The provisions included in the "loi alimentaton" or food industry bill, may be received in a positive light by those who consider themselves health conscious shoppers, but those who are more concerned with their food purchases being budget-friendly may be in for a rude awakening. The new bill, which was yet to pass in the parliament, intends to "strike a balance between commercial relations in the agricultural and food sector and a healthy and sustainable food industry" according to France's Agriculture Minister Stéphane Travert.
Below are 3 of the most prominent provisions that French consumers can expect if the loi alimentaton passes:
No More Non-Meat “Meat“
Manufacturers of soybean steaks or tofu steaks will be forced to rename and repackage their products (as you may have seen in our previous article, “What’s In A Label?”) because their names are deemed misleading by the government.
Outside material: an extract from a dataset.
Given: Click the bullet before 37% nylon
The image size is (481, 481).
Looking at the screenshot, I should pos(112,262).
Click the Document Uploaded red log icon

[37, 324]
Food producers will no longer have the right to use "steak", "fillet", "bacon", "sausage" or any other meaty term to describe products that have a meat composition of 0%.
French Honey Must Be Labeled as Such
Only approximately 25% of the honey consumed in France is produced in France, so the government wants for the country of origin of each honey to be marked prominently on the bottles’ labels in the hope that it encourages French honey consumers to buy 'Made in France' honey, thus benefitting local producers.
Putting a Stop the Price Wars
In an effort to stop a “price war” that is “destroying value and impoverishing producers,” the government has announced that it will be reshaping the way discounts on food products are organized. In other words there will no more mass-discount promotions. For instance, buy BOGO (one get one free), half price, or even 70% off promotions will be illegal.
The Minister of Agriculture Stéphane Travert stated, “Today, it is the distributors who pull in most of the value of products and who gain from the margins.” The government will also introduce a higher resale threshold for wholesale distribution at a loss of 10 percent, meaning supermarkets will be obliged to sell a food product for the minimum of the price they bought it, plus 10 percent.
While opponents of the bill fear this will mean a price increase for consumers, Travert has assured that the consumer is "ready to pay a few cents extra if he/she knows that the product bought will pay farmers better."